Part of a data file
-*-*-
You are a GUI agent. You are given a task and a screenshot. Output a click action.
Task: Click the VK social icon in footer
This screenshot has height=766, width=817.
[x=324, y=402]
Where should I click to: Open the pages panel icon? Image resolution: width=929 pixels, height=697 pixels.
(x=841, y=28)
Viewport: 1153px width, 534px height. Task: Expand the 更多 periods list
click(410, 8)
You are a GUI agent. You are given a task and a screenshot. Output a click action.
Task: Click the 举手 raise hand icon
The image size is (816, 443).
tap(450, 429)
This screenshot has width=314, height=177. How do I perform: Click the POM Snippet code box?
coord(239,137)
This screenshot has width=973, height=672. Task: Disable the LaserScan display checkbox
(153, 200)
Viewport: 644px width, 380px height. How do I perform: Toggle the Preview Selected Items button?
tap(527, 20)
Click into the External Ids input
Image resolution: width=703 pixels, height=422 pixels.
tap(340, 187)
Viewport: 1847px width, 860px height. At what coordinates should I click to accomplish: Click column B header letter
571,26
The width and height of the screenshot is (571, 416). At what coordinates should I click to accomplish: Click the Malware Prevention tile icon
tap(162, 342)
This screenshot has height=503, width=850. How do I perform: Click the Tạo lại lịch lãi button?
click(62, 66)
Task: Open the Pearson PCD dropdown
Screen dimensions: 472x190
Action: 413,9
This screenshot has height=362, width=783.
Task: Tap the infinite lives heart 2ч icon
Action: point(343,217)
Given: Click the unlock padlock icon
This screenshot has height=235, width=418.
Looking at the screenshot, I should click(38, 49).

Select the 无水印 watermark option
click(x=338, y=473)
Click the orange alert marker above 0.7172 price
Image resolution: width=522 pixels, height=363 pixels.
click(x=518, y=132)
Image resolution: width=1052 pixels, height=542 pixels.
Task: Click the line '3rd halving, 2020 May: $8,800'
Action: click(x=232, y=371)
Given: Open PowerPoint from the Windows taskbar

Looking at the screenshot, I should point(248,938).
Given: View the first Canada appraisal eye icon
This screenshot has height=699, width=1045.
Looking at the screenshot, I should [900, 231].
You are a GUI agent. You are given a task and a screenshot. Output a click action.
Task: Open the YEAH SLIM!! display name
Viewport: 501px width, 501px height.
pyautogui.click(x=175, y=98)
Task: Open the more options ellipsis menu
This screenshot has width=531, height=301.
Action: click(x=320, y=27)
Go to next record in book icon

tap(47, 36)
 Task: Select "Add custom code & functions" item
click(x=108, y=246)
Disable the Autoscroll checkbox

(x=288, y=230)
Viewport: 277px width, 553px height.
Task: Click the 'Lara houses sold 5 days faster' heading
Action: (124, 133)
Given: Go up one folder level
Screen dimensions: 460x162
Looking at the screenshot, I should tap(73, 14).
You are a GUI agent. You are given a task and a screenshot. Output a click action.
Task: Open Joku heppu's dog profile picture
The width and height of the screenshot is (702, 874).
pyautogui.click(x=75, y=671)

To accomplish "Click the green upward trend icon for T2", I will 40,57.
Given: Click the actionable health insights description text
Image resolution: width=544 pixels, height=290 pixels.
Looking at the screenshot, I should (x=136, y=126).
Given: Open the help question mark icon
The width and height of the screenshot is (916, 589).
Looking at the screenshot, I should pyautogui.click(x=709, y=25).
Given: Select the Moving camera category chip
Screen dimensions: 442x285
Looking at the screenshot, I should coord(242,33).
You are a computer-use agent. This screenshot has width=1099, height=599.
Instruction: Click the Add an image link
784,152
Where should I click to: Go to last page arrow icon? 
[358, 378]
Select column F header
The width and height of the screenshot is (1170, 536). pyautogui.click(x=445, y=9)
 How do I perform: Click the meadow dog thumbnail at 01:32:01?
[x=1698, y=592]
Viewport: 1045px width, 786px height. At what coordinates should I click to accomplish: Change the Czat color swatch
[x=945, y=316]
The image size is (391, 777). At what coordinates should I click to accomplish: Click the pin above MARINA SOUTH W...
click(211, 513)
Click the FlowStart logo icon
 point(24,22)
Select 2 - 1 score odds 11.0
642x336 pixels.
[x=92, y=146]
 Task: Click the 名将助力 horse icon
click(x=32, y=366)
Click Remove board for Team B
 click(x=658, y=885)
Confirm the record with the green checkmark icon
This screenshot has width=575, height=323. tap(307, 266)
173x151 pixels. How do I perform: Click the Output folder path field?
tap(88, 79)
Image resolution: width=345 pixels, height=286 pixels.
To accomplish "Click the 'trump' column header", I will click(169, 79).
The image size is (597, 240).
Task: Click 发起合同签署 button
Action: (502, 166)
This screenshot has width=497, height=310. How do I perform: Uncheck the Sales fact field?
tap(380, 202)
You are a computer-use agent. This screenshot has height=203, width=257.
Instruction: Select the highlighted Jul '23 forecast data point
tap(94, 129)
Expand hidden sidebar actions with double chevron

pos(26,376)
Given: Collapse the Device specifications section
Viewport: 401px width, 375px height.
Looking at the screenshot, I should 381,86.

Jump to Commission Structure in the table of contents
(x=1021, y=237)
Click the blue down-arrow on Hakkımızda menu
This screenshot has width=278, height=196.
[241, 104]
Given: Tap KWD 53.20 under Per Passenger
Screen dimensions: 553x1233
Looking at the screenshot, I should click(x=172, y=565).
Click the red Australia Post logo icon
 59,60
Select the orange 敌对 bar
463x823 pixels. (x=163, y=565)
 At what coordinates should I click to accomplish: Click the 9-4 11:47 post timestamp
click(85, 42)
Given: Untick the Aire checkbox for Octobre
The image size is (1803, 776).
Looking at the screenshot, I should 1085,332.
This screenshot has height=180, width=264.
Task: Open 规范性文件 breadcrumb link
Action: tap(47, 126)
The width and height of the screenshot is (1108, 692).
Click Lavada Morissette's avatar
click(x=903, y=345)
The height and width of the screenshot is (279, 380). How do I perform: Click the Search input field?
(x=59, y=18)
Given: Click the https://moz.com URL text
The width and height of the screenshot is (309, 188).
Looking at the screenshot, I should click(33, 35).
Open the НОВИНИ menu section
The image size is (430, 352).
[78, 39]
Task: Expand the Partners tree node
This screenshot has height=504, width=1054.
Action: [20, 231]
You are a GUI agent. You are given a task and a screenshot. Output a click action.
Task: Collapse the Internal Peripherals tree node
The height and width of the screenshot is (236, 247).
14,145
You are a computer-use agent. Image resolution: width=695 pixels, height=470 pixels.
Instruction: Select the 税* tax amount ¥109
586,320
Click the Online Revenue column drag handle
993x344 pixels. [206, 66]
-*-*-
▶ _DO THIS_
Lay out every line of the entries above as a JSON list of strings, one string per line, leaving out blank lines.

▶ _RESULT OF THIS EXERCISE_
[
  "You are a GUI agent. You are given a task and a screenshot. Output a click action.",
  "Task: Click the VK social icon in footer",
  "This screenshot has height=766, width=817.",
  "[x=324, y=402]",
  "Where should I click to: Open the pages panel icon? Image resolution: width=929 pixels, height=697 pixels.",
  "(x=841, y=28)",
  "Viewport: 1153px width, 534px height. Task: Expand the 更多 periods list",
  "click(410, 8)",
  "You are a GUI agent. You are given a task and a screenshot. Output a click action.",
  "Task: Click the 举手 raise hand icon",
  "The image size is (816, 443).",
  "tap(450, 429)",
  "This screenshot has width=314, height=177. How do I perform: Click the POM Snippet code box?",
  "coord(239,137)",
  "This screenshot has width=973, height=672. Task: Disable the LaserScan display checkbox",
  "(153, 200)",
  "Viewport: 644px width, 380px height. How do I perform: Toggle the Preview Selected Items button?",
  "tap(527, 20)",
  "Click into the External Ids input",
  "Image resolution: width=703 pixels, height=422 pixels.",
  "tap(340, 187)",
  "Viewport: 1847px width, 860px height. At what coordinates should I click to accomplish: Click column B header letter",
  "571,26",
  "The width and height of the screenshot is (571, 416). At what coordinates should I click to accomplish: Click the Malware Prevention tile icon",
  "tap(162, 342)",
  "This screenshot has height=503, width=850. How do I perform: Click the Tạo lại lịch lãi button?",
  "click(62, 66)",
  "Task: Open the Pearson PCD dropdown",
  "Screen dimensions: 472x190",
  "Action: 413,9",
  "This screenshot has height=362, width=783.",
  "Task: Tap the infinite lives heart 2ч icon",
  "Action: point(343,217)",
  "Given: Click the unlock padlock icon",
  "This screenshot has height=235, width=418.",
  "Looking at the screenshot, I should click(38, 49).",
  "Select the 无水印 watermark option",
  "click(x=338, y=473)",
  "Click the orange alert marker above 0.7172 price",
  "Image resolution: width=522 pixels, height=363 pixels.",
  "click(x=518, y=132)",
  "Image resolution: width=1052 pixels, height=542 pixels.",
  "Task: Click the line '3rd halving, 2020 May: $8,800'",
  "Action: click(x=232, y=371)",
  "Given: Open PowerPoint from the Windows taskbar",
  "Looking at the screenshot, I should point(248,938).",
  "Given: View the first Canada appraisal eye icon",
  "This screenshot has height=699, width=1045.",
  "Looking at the screenshot, I should [900, 231].",
  "You are a GUI agent. You are given a task and a screenshot. Output a click action.",
  "Task: Open the YEAH SLIM!! display name",
  "Viewport: 501px width, 501px height.",
  "pyautogui.click(x=175, y=98)",
  "Task: Open the more options ellipsis menu",
  "This screenshot has width=531, height=301.",
  "Action: click(x=320, y=27)",
  "Go to next record in book icon",
  "tap(47, 36)",
  " Task: Select \"Add custom code & functions\" item",
  "click(x=108, y=246)",
  "Disable the Autoscroll checkbox",
  "(x=288, y=230)",
  "Viewport: 277px width, 553px height.",
  "Task: Click the 'Lara houses sold 5 days faster' heading",
  "Action: (124, 133)",
  "Given: Go up one folder level",
  "Screen dimensions: 460x162",
  "Looking at the screenshot, I should tap(73, 14).",
  "You are a GUI agent. You are given a task and a screenshot. Output a click action.",
  "Task: Open Joku heppu's dog profile picture",
  "The width and height of the screenshot is (702, 874).",
  "pyautogui.click(x=75, y=671)",
  "To accomplish \"Click the green upward trend icon for T2\", I will 40,57.",
  "Given: Click the actionable health insights description text",
  "Image resolution: width=544 pixels, height=290 pixels.",
  "Looking at the screenshot, I should (x=136, y=126).",
  "Given: Open the help question mark icon",
  "The width and height of the screenshot is (916, 589).",
  "Looking at the screenshot, I should pyautogui.click(x=709, y=25).",
  "Given: Select the Moving camera category chip",
  "Screen dimensions: 442x285",
  "Looking at the screenshot, I should coord(242,33).",
  "You are a computer-use agent. This screenshot has width=1099, height=599.",
  "Instruction: Click the Add an image link",
  "784,152",
  "Where should I click to: Go to last page arrow icon? ",
  "[358, 378]",
  "Select column F header",
  "The width and height of the screenshot is (1170, 536). pyautogui.click(x=445, y=9)",
  " How do I perform: Click the meadow dog thumbnail at 01:32:01?",
  "[x=1698, y=592]",
  "Viewport: 1045px width, 786px height. At what coordinates should I click to accomplish: Change the Czat color swatch",
  "[x=945, y=316]",
  "The image size is (391, 777). At what coordinates should I click to accomplish: Click the pin above MARINA SOUTH W...",
  "click(211, 513)",
  "Click the FlowStart logo icon",
  " point(24,22)",
  "Select 2 - 1 score odds 11.0",
  "642x336 pixels.",
  "[x=92, y=146]",
  " Task: Click the 名将助力 horse icon",
  "click(x=32, y=366)",
  "Click Remove board for Team B",
  " click(x=658, y=885)",
  "Confirm the record with the green checkmark icon",
  "This screenshot has width=575, height=323. tap(307, 266)",
  "173x151 pixels. How do I perform: Click the Output folder path field?",
  "tap(88, 79)",
  "Image resolution: width=345 pixels, height=286 pixels.",
  "To accomplish \"Click the 'trump' column header\", I will click(169, 79).",
  "The image size is (597, 240).",
  "Task: Click 发起合同签署 button",
  "Action: (502, 166)",
  "This screenshot has width=497, height=310. How do I perform: Uncheck the Sales fact field?",
  "tap(380, 202)",
  "You are a computer-use agent. This screenshot has height=203, width=257.",
  "Instruction: Select the highlighted Jul '23 forecast data point",
  "tap(94, 129)",
  "Expand hidden sidebar actions with double chevron",
  "pos(26,376)",
  "Given: Collapse the Device specifications section",
  "Viewport: 401px width, 375px height.",
  "Looking at the screenshot, I should 381,86.",
  "Jump to Commission Structure in the table of contents",
  "(x=1021, y=237)",
  "Click the blue down-arrow on Hakkımızda menu",
  "This screenshot has width=278, height=196.",
  "[241, 104]",
  "Given: Tap KWD 53.20 under Per Passenger",
  "Screen dimensions: 553x1233",
  "Looking at the screenshot, I should click(x=172, y=565).",
  "Click the red Australia Post logo icon",
  " 59,60",
  "Select the orange 敌对 bar",
  "463x823 pixels. (x=163, y=565)",
  " At what coordinates should I click to accomplish: Click the 9-4 11:47 post timestamp",
  "click(85, 42)",
  "Given: Untick the Aire checkbox for Octobre",
  "The image size is (1803, 776).",
  "Looking at the screenshot, I should 1085,332.",
  "This screenshot has height=180, width=264.",
  "Task: Open 规范性文件 breadcrumb link",
  "Action: tap(47, 126)",
  "The width and height of the screenshot is (1108, 692).",
  "Click Lavada Morissette's avatar",
  "click(x=903, y=345)",
  "The height and width of the screenshot is (279, 380). How do I perform: Click the Search input field?",
  "(x=59, y=18)",
  "Given: Click the https://moz.com URL text",
  "The width and height of the screenshot is (309, 188).",
  "Looking at the screenshot, I should click(33, 35).",
  "Open the НОВИНИ menu section",
  "The image size is (430, 352).",
  "[78, 39]",
  "Task: Expand the Partners tree node",
  "This screenshot has height=504, width=1054.",
  "Action: [20, 231]",
  "You are a GUI agent. You are given a task and a screenshot. Output a click action.",
  "Task: Collapse the Internal Peripherals tree node",
  "The height and width of the screenshot is (236, 247).",
  "14,145",
  "You are a computer-use agent. Image resolution: width=695 pixels, height=470 pixels.",
  "Instruction: Select the 税* tax amount ¥109",
  "586,320",
  "Click the Online Revenue column drag handle",
  "993x344 pixels. [206, 66]"
]